American policy in Europe was the theme of President Johnson's speech at a White House meeting marking the fifteenth anniversary of the North Atlantic Treaty.
GV Ext. White House
CU President Johnson SOF:
TRANSCRIPT: (SEQ 2) President Johnson: "We remain vigilant in defending our liberties, but we must be alert to any hope of stable settlement with those who have made vigilance necessary...and essential. In particular, we must be alive to the new spirit of diversity that's now abroad in Eastern Europe. "We did not make the Iron Curtain; we did not build the wall yet gaps in the Curtain are welcome. And so are holes in the wall whenever they are not hedged by threats. We continue to believe that the peace of all Europe requires the reunification of the German people in freedom."

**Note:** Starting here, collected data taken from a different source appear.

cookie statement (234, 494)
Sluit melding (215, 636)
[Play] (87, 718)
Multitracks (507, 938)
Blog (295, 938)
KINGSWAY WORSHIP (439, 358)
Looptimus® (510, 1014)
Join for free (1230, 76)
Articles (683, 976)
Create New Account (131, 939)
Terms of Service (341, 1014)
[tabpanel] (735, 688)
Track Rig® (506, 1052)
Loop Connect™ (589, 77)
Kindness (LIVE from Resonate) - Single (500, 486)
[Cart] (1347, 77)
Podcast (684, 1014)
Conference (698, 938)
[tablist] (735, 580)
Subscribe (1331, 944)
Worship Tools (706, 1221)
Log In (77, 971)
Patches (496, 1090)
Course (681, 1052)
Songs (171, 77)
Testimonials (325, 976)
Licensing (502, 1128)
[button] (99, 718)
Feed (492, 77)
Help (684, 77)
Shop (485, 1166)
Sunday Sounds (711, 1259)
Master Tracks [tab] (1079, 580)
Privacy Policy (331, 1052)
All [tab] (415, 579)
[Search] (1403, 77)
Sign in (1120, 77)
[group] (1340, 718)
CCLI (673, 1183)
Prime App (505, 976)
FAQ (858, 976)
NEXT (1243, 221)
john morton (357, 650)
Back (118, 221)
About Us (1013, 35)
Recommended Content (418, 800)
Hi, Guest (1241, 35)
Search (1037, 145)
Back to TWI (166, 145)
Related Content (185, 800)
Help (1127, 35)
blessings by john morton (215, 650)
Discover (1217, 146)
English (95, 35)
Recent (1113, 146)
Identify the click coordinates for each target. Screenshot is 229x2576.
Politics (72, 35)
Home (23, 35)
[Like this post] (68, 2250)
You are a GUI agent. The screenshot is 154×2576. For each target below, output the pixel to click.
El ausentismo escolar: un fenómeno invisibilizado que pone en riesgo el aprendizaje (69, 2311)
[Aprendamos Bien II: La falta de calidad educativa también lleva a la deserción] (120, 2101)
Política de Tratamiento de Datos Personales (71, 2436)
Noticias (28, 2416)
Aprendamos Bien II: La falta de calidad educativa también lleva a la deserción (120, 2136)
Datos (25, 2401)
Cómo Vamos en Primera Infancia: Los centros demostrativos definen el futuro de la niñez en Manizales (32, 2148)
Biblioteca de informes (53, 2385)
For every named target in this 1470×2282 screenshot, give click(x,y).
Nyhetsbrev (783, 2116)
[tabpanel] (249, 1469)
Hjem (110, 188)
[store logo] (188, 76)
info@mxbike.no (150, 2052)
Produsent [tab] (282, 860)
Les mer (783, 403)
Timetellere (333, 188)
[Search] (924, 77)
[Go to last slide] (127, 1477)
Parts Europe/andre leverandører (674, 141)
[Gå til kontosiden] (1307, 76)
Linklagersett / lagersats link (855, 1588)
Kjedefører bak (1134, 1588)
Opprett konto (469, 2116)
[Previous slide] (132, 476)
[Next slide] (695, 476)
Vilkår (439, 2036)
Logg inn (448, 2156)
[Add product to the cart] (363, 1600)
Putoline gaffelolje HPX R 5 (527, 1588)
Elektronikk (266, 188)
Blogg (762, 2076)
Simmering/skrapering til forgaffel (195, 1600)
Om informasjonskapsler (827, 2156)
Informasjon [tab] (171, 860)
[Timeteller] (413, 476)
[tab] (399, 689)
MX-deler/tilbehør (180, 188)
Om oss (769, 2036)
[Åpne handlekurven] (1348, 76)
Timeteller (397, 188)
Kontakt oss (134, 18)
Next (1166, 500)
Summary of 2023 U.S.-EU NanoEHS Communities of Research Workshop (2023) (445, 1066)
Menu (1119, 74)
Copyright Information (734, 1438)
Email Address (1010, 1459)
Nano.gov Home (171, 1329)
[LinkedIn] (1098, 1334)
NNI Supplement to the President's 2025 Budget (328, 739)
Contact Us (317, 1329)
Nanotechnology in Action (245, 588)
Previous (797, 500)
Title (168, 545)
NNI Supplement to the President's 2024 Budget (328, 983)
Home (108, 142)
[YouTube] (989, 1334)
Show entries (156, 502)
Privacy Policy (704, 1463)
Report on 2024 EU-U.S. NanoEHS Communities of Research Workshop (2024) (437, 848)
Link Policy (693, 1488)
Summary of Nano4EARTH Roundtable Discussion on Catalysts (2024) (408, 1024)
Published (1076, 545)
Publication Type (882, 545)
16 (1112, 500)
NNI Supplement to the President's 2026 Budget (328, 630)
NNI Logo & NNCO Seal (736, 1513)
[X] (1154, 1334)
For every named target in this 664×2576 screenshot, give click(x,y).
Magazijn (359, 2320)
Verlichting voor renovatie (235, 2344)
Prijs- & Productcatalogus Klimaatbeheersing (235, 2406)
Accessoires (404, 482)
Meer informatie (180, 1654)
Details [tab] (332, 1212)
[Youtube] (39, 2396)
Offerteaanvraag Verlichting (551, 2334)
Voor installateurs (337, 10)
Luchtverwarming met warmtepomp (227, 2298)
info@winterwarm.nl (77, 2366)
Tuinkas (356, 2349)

"We will be firm, but we'll always be fair. Our guard is up, but our hand is out. We must build on the tradition of determined support for the great United Nations. We are pledged to this purpose by the very articles of our treaty and we have kept our pledge. The members of NATO provide most of the resources of the United Nations and most of its ability to help in keeping peace. When we began we promised that our treaty was consistent with the Charter. Today, we know that the Charter and the treaty are indispensable to one another - neither can keep the peace alone."
Script is copyright Reuters Limited. All rights reserved
Background: American policy in Europe was the theme of President Johnson's speech at a White House meeting marking the fifteenth anniversary of the North Atlantic Treaty.
President Johnson was addressing ambassadors from NATO countries, Congressional leaders and American officials who played a role in drafting the North Atlantic Treaty. The ceremony was held in the East Room of the White House.